Sign me up. Anything would be better than the money-grubbing scumbags we have to deal with today.
I absolutely agree that Lightsquared could be a viable way for Apple to provide customers with wireless broadband nationwide in the US. I truly hope they are in discussions for just such a a roll out. Lightsquared will be fully operational this year, and so will the Apple data center in NC be. A marriage made in heaven so to speak.
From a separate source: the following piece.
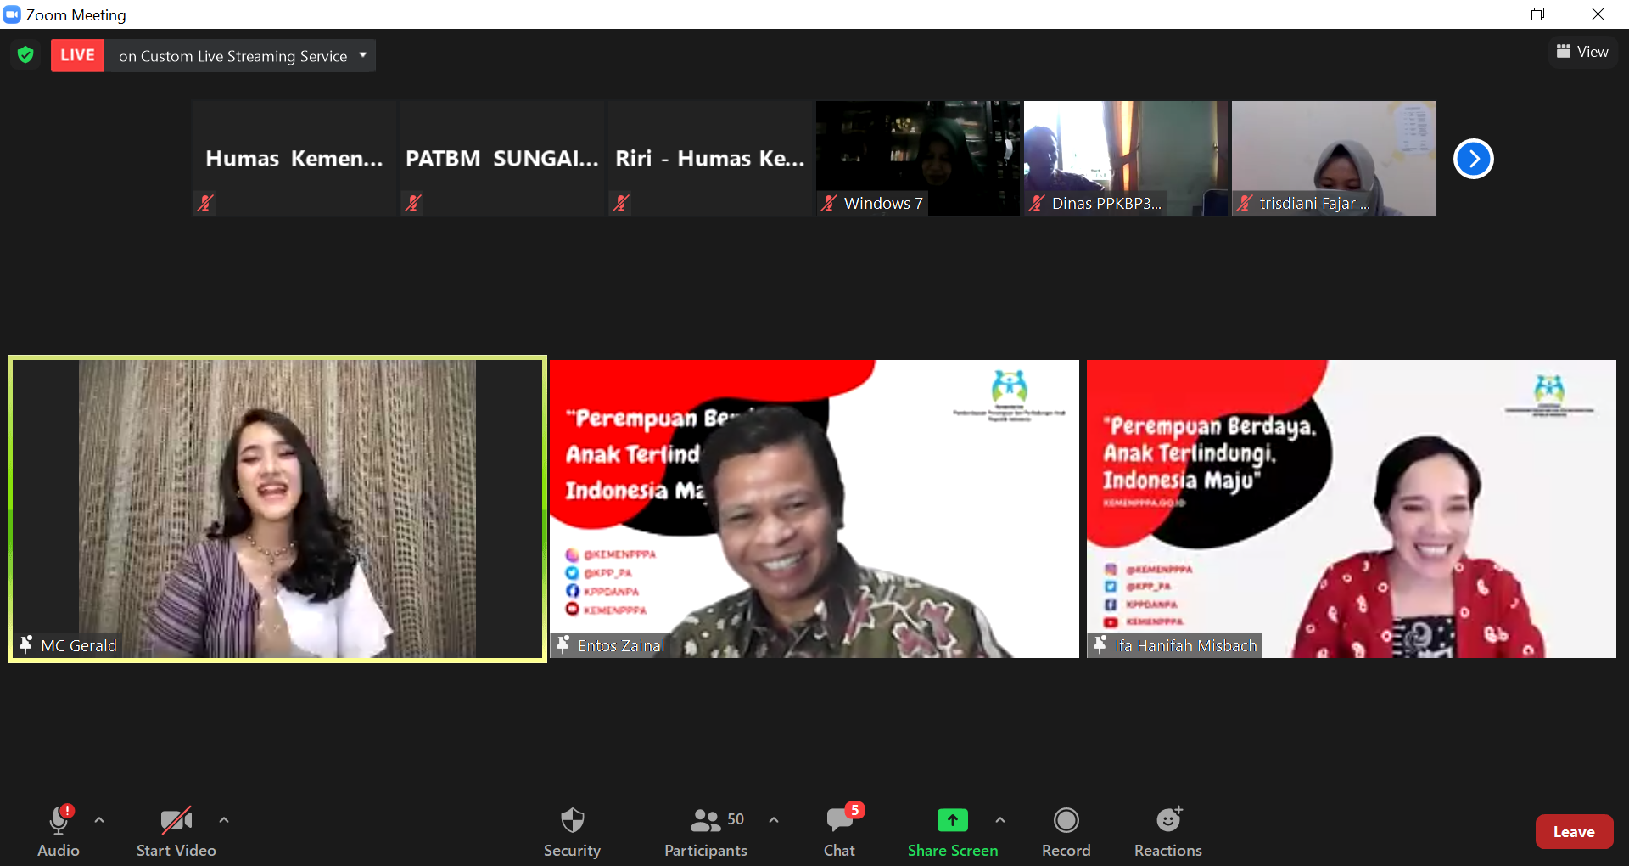Open the View layout menu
I’ve thought for awhile that LTE-Advanced is the tipping point. Wireless becomes completely data, with voice as just another service. I think the incumbents can be beaten, as they have too much history with the old ways of doing things. I think Apple has enough cash and are bold enough to use it to buy up the early supplies of LTE-Advanced handset chips and base stations. I suspect there are plenty of ways to get tower space. They can readily point to the difficulties AT&T and Verizon have had keeping up with bandwidth demands, as a supporting argument to the regulators. The target rates of 1Gbps to fixed endpoints and 100Mbps to handsets in motion can deliver video services as well, or better than, cable & satellite TV. Data over satellite is no good for interactive services since the latency is so high, but may have a role for streaming content. It could be a bet with a trillion dollar payoff ($100B per year for 10 years). They’ll only do it if they can do it right, but imagine that service – “it just works”!